C'era una volta un virus a Wuhan

Cronistoria di una pandemia annunciata

La pandemia da Covid-19 - sostenuta dalla diffusione del virus a RNA SARS-CoV-2 - ha colto i governi impreparati.

Si è parlato di “epidemia inaspettata”, “emergenza assoluta”, dai contorni vaghi e confusi.

Questa vera e propria leggenda metropolitana va da subito sfatata se si vuole collocare la diffusione del Covid-19 nella sua giusta prospettiva.

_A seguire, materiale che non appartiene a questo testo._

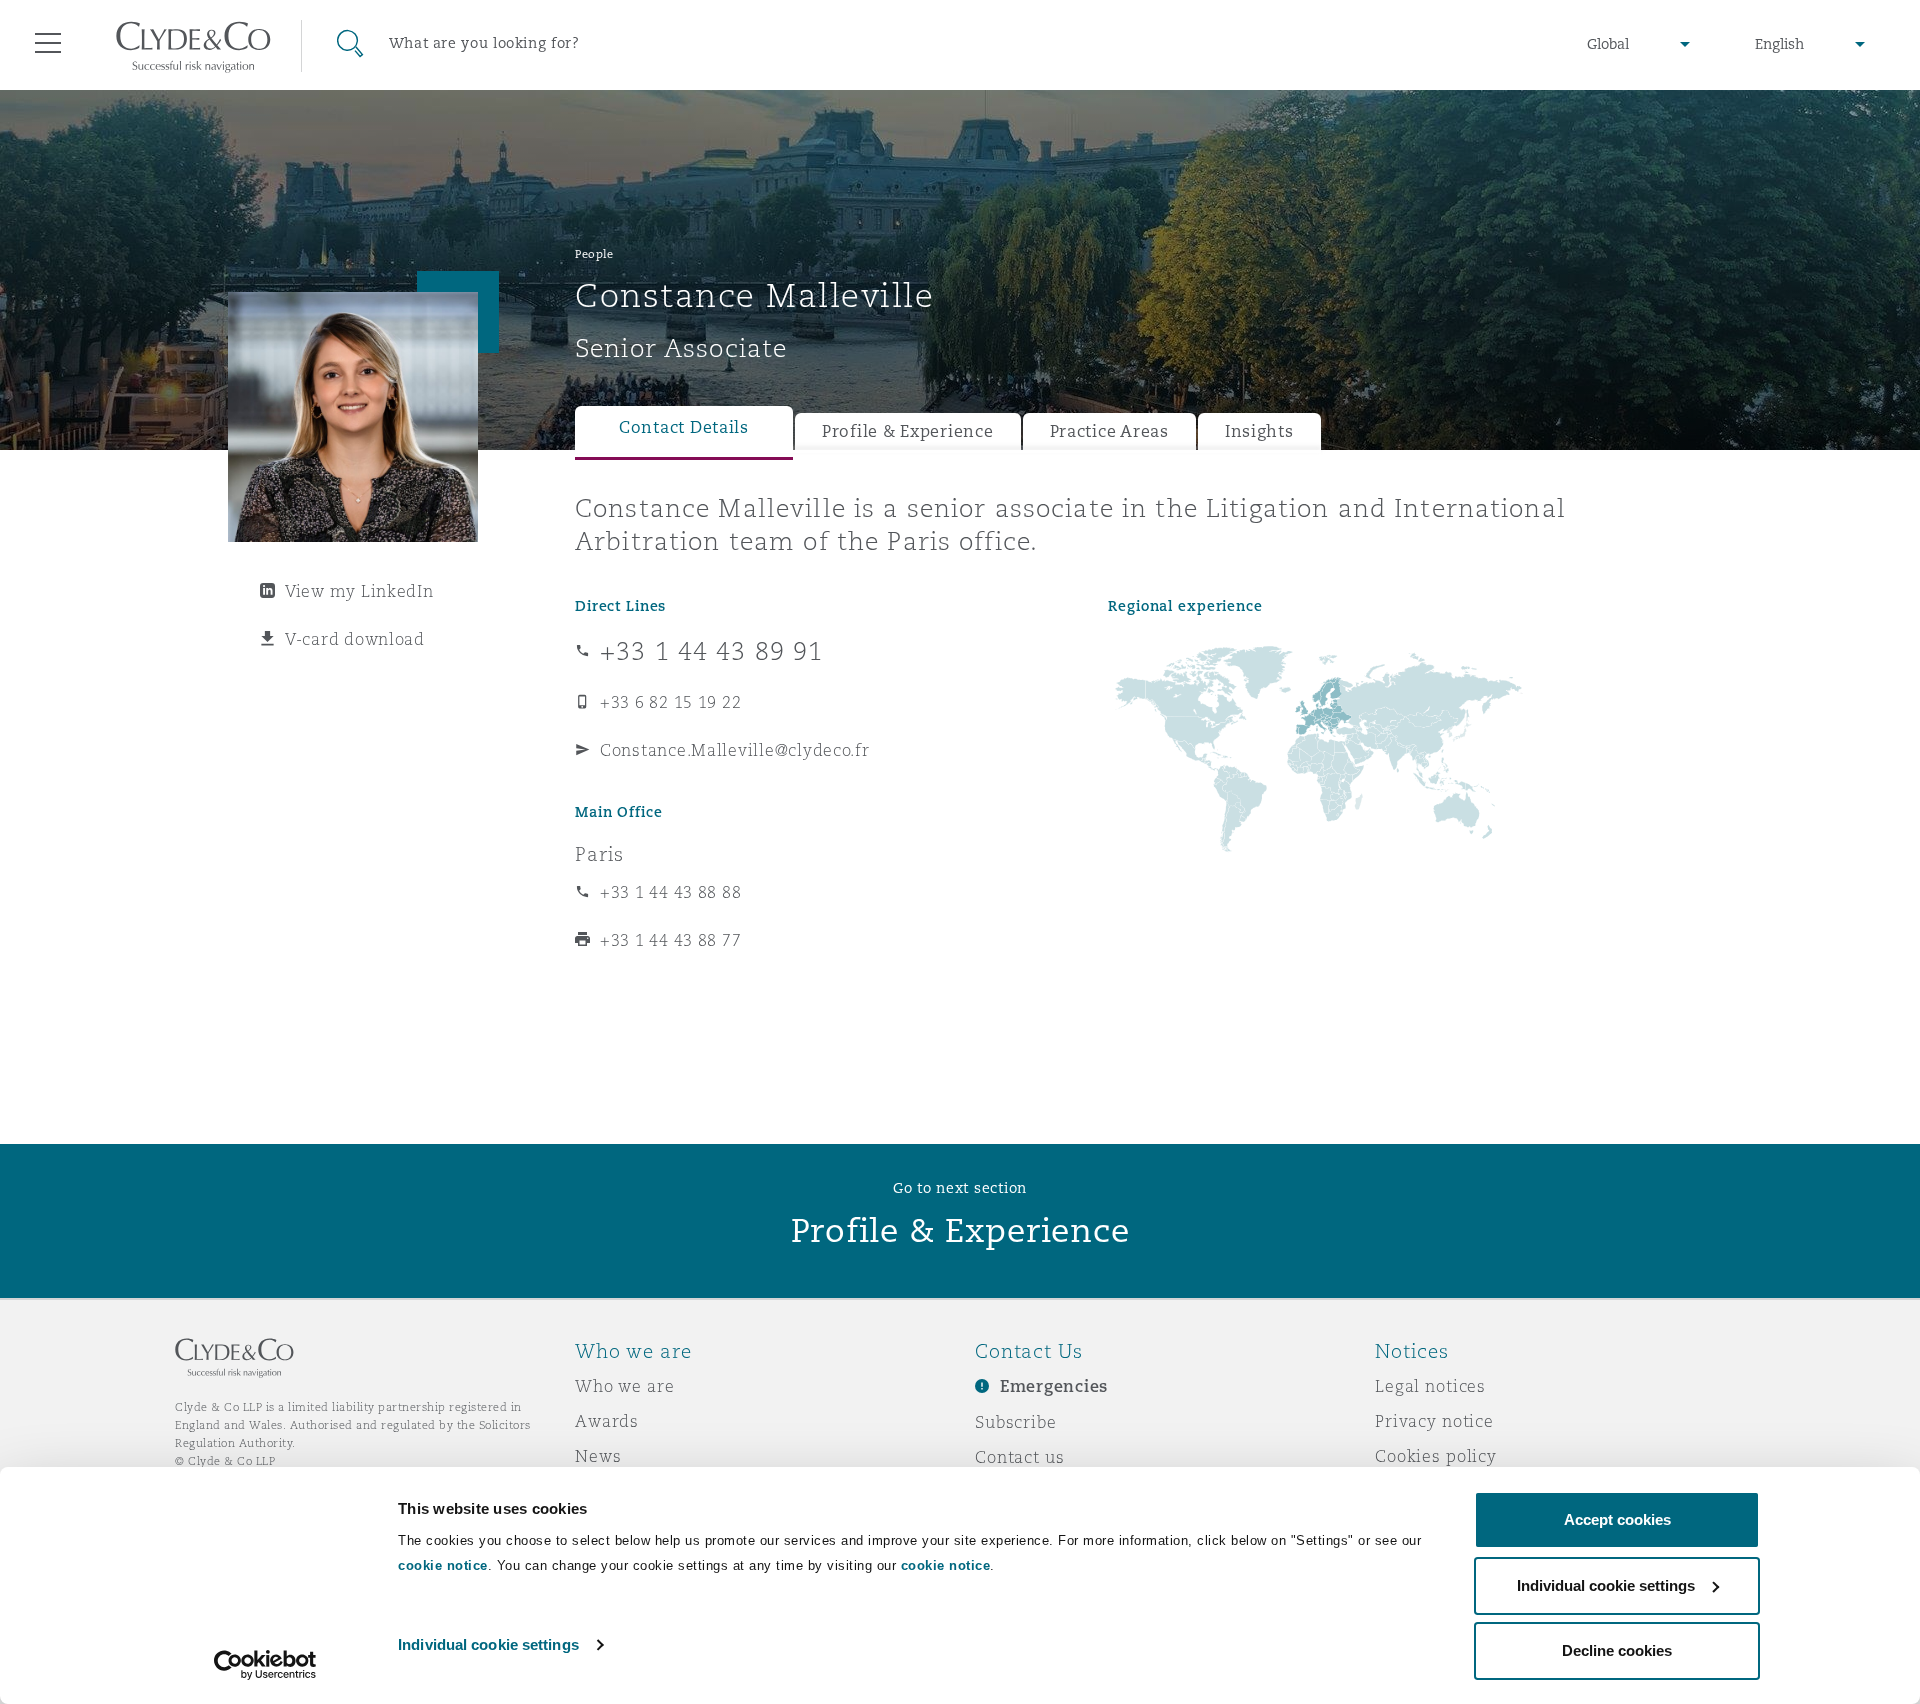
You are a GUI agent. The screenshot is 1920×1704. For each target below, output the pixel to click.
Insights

L'assenza di consapevolezza circa la probabile evenienza di pericolose epidemie dimostrata da molti governi - incluso quello italiano - non va confusa con la mancanza di previsioni e dati che, nel corso degli ultimi vent’anni, sono stati puntualmente elaborati dalla comunità scientifica e prefigurati a livello di cultura di massa da un numero considerevole di romanzi e film ambientati in un futuro distopico.

In realtà, «such a global pandemic might not be as unlikely as it seems - some would even go so far as to say that it is a certainty, with the only uncertainties being what pathogen will cause it, when it will happen and how well the world will cope [...] For too long, preparedness strategies for public-health emergencies have been neglected, and communities remain ill-equipped to face a sudden epidemic, let alone a global pandemic.

Perhaps the looming spectre of a potentially devastating H5N1 pandemic will kill off this false sense of security, and concentrate the minds and the budgets of both governments and research communities towards preventing another superbug scourge».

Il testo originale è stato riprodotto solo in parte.